Select DISTINCT on DataTable
In a project I'm doing I needed to basically do a DISTINCT on a couple fields in a DataTable that I had used earlier in code. Did some Google searching and came up with this MS KB on the subject. I was hoping to find it in the Framework, but hey, writing a little extra code never hurt anyway. Looking over the code though I found that I just didn't really like it. Biggest reason being it only took one field. I wanted to be able to pass in n number of fields, so I rewrote it and did a little tweaking to it. Here's what I came up with in both VB and C#
VB
Public Shared Function SelectDistinct(ByVal SourceTable As DataTable, ByVal ParamArray FieldNames() As String) As DataTable
Dim lastValues() As Object
Dim newTable As DataTable
If FieldNames Is Nothing OrElse FieldNames.Length = 0 Then
Throw New ArgumentNullException("FieldNames")
End If
lastValues = New Object(FieldNames.Length - 1) {}
newTable = New DataTable
For Each field As String In FieldNames
newTable.Columns.Add(field, SourceTable.Columns(field).DataType)
Next
For Each Row As DataRow In SourceTable.Select("", String.Join(", ", FieldNames))

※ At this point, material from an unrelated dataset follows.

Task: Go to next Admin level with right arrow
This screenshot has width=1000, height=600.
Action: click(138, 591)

If Not fieldValuesAreEqual(lastValues, Row, FieldNames) Then
newTable.Rows.Add(createRowClone(Row, newTable.NewRow(), FieldNames))

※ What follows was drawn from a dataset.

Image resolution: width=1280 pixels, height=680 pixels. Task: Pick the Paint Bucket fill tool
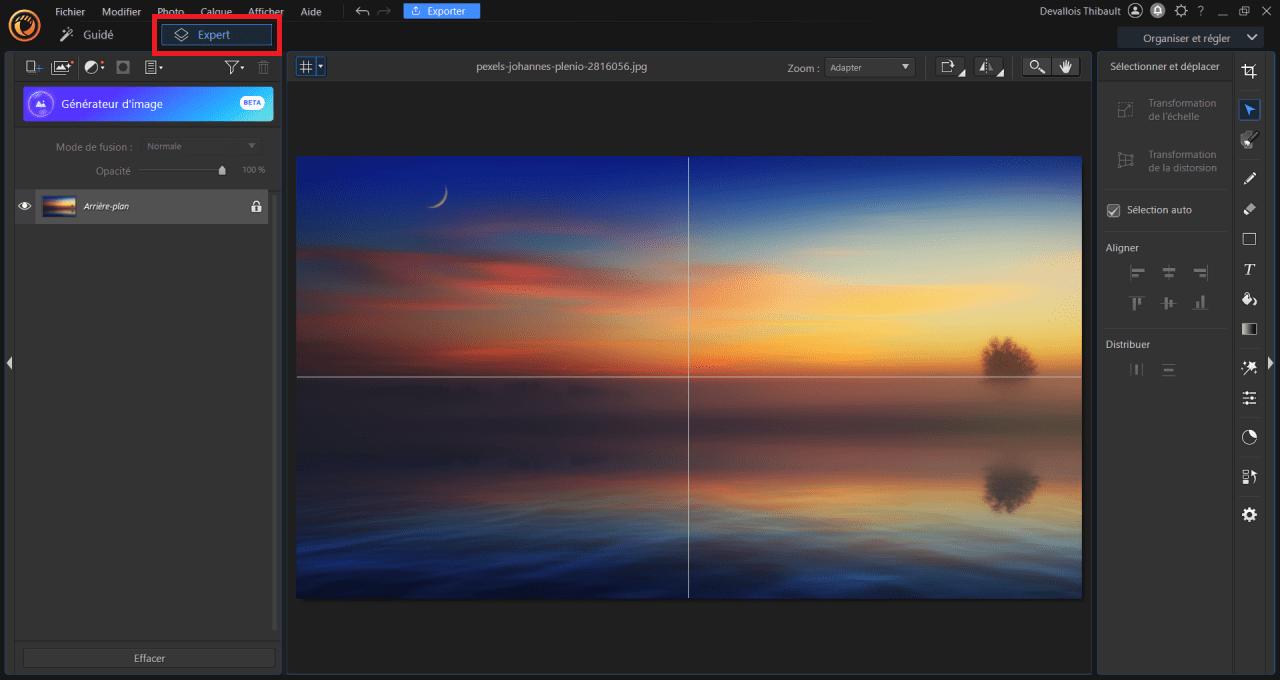[x=1249, y=299]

setLastValues(lastValues, Row, FieldNames)
End If
Next
Return newTable
End Function Private Shared Function fieldValuesAreEqual(ByVal lastValues() As Object, ByVal currentRow As DataRow, ByVal fieldNames() As String) As Boolean
Dim areEqual As Boolean = True
For i As Integer = 0 To fieldNames.Length - 1
If lastValues(i) Is Nothing OrElse Not lastValues(i).Equals(currentRow(fieldNames(i))) Then
areEqual = False
Exit For
End If
Next
Return areEqual
End Function Private Shared Function createRowClone(ByVal sourceRow As DataRow, ByVal newRow As DataRow, ByVal fieldNames() As String) As DataRow
For Each field As String In fieldNames
newRow(field) = sourceRow(field)
Next
Return newRow
End Function Private Shared Sub setLastValues(ByVal lastValues() As Object, ByVal sourceRow As DataRow, ByVal fieldNames() As String)
For i As Integer = 0 To fieldNames.Length - 1
lastValues(i) = sourceRow(fieldNames(i))
Next
End Sub C#
private static DataTable SelectDistinct(DataTable SourceTable, params string[] FieldNames)
{
object[] lastValues;
DataTable newTable;
DataRow[] orderedRows;
if (FieldNames == null || FieldNames.Length == 0)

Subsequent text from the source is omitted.